The current fertiliser shortage in India reflects not only the lack of planning and management by the Government of India but also its encouragement to black marketing. The government’s claims that it has created a safety net for market fluctuations after the pandemic lie exposed.

A hard-hitting AIKS press release on this issue stated, “Over the last three decades, with continuous undermining of the public sector and domestic capacity for manufacturing fertilizers, India has become increasingly dependent on imports of fertilizers. In 2020, of the total supply, 25 per cent of urea, 68 per cent of DAP and 100 per cent of Potash was imported. Even for fertilizer that is manufactured in India, key raw materials such as phosphatic rock and phosphoric acid are imported.

“More seriously, the Government of India did not do anything to ensure that adequate fertilizer stocks were obtained before the Rabi sowing. Total supply (production and import) of DAP between March and September in 2021 has been 31 per cent lower than in the same months last year. The supply of Potash in the same months has been 68 per cent lower than last year. The fall in supply of fertilizer has also been accompanied with an increase in prices as no further increase in subsidy or a policy of price regulation has been announced by the government.

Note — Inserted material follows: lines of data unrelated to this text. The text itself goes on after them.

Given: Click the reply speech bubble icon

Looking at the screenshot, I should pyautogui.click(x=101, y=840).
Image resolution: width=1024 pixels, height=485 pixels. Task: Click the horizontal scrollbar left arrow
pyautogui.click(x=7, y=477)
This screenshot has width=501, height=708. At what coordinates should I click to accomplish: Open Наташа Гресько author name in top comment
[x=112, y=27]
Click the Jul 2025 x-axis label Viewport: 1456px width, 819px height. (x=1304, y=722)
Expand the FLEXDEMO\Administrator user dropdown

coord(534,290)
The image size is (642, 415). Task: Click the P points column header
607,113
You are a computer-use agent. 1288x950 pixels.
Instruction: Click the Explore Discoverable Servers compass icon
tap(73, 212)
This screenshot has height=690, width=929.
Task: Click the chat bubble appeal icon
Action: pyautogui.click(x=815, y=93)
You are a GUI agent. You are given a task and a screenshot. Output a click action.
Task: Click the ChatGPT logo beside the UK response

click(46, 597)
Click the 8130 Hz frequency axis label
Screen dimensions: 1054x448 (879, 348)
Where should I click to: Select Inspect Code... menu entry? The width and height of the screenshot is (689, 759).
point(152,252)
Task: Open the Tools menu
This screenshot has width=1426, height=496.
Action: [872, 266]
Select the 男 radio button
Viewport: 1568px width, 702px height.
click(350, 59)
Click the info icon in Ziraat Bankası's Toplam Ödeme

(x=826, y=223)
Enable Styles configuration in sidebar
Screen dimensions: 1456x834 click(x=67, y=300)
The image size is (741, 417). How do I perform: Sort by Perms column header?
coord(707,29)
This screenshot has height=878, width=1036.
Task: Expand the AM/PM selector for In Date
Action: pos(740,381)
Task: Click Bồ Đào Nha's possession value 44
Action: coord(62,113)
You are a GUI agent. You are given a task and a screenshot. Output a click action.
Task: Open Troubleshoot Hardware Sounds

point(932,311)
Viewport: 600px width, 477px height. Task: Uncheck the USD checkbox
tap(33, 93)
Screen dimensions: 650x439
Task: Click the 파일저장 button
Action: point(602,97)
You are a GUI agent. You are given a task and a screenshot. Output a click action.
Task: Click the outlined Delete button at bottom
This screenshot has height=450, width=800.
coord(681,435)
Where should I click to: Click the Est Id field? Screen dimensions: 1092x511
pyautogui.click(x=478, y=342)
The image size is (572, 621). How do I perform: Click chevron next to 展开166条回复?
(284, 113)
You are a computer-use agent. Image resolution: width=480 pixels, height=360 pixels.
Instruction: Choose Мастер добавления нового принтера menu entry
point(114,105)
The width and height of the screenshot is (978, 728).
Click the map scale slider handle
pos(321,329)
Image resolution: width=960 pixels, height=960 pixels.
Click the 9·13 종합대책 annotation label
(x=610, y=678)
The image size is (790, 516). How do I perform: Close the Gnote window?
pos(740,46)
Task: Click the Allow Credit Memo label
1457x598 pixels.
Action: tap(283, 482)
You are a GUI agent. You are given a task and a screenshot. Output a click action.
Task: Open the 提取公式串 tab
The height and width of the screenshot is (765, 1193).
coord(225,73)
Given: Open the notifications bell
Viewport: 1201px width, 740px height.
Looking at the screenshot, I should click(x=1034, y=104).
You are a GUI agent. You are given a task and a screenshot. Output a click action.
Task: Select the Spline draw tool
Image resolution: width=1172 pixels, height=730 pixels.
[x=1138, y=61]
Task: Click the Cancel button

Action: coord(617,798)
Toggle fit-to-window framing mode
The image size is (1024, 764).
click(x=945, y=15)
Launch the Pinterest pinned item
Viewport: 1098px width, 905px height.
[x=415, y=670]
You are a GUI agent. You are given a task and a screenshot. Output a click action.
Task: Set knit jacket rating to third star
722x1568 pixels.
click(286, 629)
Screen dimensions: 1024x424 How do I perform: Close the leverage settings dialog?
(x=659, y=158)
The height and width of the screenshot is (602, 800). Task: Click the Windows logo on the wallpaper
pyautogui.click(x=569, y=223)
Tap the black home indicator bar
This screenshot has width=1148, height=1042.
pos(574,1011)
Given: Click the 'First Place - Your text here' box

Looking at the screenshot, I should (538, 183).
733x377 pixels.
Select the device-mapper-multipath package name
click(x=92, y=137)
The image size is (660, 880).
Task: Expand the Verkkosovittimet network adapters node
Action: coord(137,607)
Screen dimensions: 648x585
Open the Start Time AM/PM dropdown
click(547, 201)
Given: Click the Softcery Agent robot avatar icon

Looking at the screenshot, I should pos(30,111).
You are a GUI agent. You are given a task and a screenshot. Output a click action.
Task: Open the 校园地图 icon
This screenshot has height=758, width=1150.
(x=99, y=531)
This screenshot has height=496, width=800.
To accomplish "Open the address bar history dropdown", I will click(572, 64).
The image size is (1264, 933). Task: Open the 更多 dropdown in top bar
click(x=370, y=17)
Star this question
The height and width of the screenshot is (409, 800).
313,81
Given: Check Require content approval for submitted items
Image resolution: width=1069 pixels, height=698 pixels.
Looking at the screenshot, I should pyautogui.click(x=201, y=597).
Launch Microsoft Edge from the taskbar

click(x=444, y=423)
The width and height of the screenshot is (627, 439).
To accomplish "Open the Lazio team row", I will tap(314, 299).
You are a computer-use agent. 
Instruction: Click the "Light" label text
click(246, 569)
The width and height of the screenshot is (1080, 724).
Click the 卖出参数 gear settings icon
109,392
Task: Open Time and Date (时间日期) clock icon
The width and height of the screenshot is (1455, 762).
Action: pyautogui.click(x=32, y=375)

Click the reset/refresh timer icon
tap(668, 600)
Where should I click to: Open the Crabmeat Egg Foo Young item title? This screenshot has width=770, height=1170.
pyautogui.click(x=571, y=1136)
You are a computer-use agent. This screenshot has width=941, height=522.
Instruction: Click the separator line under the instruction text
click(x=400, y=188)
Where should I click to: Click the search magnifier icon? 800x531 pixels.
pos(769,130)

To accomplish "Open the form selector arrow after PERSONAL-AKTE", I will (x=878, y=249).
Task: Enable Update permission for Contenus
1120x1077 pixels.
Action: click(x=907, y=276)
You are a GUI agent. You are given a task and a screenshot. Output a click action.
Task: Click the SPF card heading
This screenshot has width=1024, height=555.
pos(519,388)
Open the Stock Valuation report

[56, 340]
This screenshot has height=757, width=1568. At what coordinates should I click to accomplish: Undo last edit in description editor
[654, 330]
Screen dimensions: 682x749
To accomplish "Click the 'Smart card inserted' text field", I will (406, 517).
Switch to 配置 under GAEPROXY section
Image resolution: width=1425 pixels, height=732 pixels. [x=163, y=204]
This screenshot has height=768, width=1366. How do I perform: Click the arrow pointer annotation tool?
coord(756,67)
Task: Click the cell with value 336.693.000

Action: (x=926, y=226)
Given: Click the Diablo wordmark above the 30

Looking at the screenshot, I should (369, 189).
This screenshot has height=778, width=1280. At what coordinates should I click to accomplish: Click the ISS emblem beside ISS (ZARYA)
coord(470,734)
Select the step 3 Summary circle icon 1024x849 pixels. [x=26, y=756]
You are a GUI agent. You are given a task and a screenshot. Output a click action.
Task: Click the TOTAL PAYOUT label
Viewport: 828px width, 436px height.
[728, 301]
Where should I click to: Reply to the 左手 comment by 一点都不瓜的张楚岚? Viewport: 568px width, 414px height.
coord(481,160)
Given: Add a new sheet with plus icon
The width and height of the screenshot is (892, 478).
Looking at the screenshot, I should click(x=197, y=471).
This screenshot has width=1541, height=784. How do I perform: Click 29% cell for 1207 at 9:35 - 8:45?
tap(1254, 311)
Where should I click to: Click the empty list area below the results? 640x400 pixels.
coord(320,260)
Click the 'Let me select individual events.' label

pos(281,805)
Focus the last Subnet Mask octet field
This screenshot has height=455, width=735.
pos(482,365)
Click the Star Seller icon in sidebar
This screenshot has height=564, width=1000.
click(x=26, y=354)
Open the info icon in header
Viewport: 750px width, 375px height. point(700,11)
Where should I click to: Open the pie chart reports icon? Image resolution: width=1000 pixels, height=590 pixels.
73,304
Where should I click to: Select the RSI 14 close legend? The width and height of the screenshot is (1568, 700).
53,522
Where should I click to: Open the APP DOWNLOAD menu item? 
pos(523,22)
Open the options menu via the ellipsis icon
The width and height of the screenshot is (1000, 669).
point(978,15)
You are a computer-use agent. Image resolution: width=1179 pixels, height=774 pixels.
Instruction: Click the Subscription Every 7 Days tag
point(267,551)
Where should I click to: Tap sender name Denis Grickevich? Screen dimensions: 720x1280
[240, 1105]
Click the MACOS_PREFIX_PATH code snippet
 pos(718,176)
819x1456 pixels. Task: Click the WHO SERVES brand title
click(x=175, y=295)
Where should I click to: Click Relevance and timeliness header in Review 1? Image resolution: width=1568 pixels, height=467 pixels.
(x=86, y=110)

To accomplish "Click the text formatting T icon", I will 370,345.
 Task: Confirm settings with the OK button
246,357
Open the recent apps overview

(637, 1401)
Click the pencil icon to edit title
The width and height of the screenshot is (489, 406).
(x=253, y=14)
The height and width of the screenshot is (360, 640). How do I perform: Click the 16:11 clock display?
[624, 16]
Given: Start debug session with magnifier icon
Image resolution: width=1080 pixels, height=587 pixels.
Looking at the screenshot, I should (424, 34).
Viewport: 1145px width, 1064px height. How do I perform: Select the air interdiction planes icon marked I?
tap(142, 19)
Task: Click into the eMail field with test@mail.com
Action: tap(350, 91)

“Under the privatised and deregulated regime, large scale hoarding and black marketing of fertilizers is going on. On the other hand, farmers are unable to get fertilizers even after standing in long queues for days. It is reported that five farmers died in the Bundelkhand region in Uttar Pradesh due to exhaustion while standing in line for two to three days. One farmer in Uttar Pradesh and another in Madhya Pradesh are reported to have committed suicide as they had taken loans but were not getting fertilisers. Unless immediate corrective steps are taken it could have serious consequences for the peasantry and agriculture as a whole.

“All India Kisan Sabha (AIKS) demands that the Central government should immediately constitute a high-level task force to explore the possible ways to immediately secure adequate supplies of fertilizers, re-introduce price controls for all fertilizers under the NBS scheme, and establish a high-level committee of experts to prepare a roadmap for enhancing the national production of fertilizers and preparing a mechanism to ensure that adequate stocks of fertilizers are maintained.”

Ashok Dhawale is the President of the All India Kisan Sabha.